EPA announced in the October 14 Federal Register proposed rulemaking to cut emissions of mercury, particle pollution and other harmful pollutants from sewage sludge incinerators (SSIs). According to EPA, SSIs represent the sixth-largest source of mercury air emissions in the U.S. The proposed standards would apply to both multiple-hearth and fluidized bed incinerators. Units incinerating sewage sludge at other types of facilities such as commercial, industrial and institutional incinerators will be covered under different air pollution standards. Overall, the proposal is intended to cut mercury emissions from these units by more than 75 percent. EPA estimates that the proposal would yield health benefits ranging from $130M to $320M in 2015, with annualized costs estimated at approximately $105M for all currently operating units to comply with the proposal standards.
The proposed rule would set numeric emissions limits for both new and existing sewage sludge incinerators with separate standards for multiple hearth and fluidized bed incinerators. For existing multiple hearth incinerators, EPA is proposing a cadmium emissions limit of 0.095 milligrams per dry standard cubic meter (mg/dscm). The proposed limit for mercury would be 0.02 mg/dscm. For lead, the proposed emissions limit would be 0.30 mg/dscm. The proposed particulate matter standard would be 80 mg/dscm. For carbon monoxide, the proposed emissions limit would be 3,900 parts per million of dry volume (ppmvd). The proposed standards for hydrogen chloride would be 1.0 ppmvd. The emissions limit for nitrogen oxides would be 210 ppmvd. For sulfur dioxide, the proposed emissions limit would be 26 ppmvd. EPA proposed two emissions limits for dioxins and furans, one based on toxic equivalency and the other on a total mass basis. The proposed toxic equivalency standard would be 0.32 nanograms per dry standard cubic meter (ng/dscm) while the total mass standard would be 5.0 ng/dscm. Existing multiple hearth sewage sludge incinerators would have an opacity limit of 10 percent.

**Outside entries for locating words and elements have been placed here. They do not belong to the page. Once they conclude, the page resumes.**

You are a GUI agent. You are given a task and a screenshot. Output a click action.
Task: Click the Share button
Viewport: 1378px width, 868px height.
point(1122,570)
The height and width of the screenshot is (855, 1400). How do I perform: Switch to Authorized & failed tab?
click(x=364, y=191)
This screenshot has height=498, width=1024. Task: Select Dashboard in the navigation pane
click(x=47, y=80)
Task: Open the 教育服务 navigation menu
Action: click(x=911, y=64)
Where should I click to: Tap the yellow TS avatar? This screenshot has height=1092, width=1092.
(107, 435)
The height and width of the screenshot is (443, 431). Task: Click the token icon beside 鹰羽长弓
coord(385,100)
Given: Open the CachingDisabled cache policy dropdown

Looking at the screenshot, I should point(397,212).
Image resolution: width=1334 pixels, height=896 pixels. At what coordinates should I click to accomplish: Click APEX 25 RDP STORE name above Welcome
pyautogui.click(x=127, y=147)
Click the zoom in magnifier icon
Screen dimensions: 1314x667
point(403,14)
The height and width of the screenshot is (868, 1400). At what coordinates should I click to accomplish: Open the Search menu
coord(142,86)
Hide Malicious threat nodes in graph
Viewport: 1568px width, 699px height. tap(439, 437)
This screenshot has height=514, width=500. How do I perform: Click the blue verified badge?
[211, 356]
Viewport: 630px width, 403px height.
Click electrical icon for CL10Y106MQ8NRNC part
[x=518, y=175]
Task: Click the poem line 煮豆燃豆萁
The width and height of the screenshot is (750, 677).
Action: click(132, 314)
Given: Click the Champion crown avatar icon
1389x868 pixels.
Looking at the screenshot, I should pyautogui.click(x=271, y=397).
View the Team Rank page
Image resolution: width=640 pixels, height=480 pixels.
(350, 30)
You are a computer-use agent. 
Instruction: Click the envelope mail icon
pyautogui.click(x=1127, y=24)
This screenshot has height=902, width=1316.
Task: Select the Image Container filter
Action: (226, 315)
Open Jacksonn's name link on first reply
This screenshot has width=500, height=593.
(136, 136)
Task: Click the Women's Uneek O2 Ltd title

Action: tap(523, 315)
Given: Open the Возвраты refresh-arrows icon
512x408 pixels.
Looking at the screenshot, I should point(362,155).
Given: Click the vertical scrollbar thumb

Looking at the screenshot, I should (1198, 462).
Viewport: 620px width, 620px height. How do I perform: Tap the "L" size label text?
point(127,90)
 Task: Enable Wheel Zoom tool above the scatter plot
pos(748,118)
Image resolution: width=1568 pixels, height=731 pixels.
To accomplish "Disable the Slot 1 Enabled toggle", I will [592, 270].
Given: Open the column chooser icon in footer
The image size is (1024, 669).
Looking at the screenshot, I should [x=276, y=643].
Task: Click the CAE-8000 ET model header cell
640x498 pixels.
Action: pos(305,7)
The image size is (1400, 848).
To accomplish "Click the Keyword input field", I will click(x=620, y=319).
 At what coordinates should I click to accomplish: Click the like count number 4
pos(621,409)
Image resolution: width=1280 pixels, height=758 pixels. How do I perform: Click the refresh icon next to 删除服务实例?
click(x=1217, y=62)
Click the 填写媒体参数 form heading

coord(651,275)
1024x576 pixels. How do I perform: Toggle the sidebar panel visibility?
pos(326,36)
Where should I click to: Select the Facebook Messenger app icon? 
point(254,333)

For existing fluidized bed incinerators, EPA is proposing a cadmium emissions standard of 0.0019 mg/dscm. For mercury the emissions standard would be 0.0033 mg/dscm. The proposed lead emissions limit would be 0.0098 mg/dscm. The proposed particulate matter emissions standard would be 12 mg/dscm. For carbon monoxide, the proposed performance standard would be 56 ppmvd. The emissions limit proposed for hydrogen chloride would be 0.49 ppmvd. EPA proposed an emissions limit of 63 ppmvd for nitrogen oxides and 22 ppmvd for sulfur dioxide. For dioxins and furans, EPA proposed an emissions limit of 0.056 ng/dscm based on toxic equivalency or 0.61 ng/dscm on a total mass basis. Existing fluidized bed incinerators would have a proposed opacity limit of 0 percent. EPA proposed identical emissions limits for new multiple hearth and fluidized bed sewage sludge incinerators.
The proposed rules would establish opacity limits and emission limits for nine pollutants emitted from the regulated SSI units: mercury, lead, cadmium, hydrogen chloride, particulate matter, carbon monoxide, dioxins/furans, nitrogen oxides, and sulfur dioxide. The proposed standards may require approximately 196 of 218 SSI units to install one or more air pollution control devices including: activated carbon injection, fabric filters, or high efficiency scrubbers. The proposal also requires provisions for testing, monitoring, recordkeeping, reporting and operator training. The Clean Air Act (CAA) requires EPA to develop and adopt new source performance standards (NSPS) and effluent guidelines (EG) for solid waste incineration units including SSI under Section 129 of the CAA. EPA has never regulated SSI units under section 129 of the CAA. EPA will take comment on the proposed rule until November 15. The rule will be finalized in 2011 and become effective in 2015. WEF plans to submit comments on the SSI proposed rulemaking.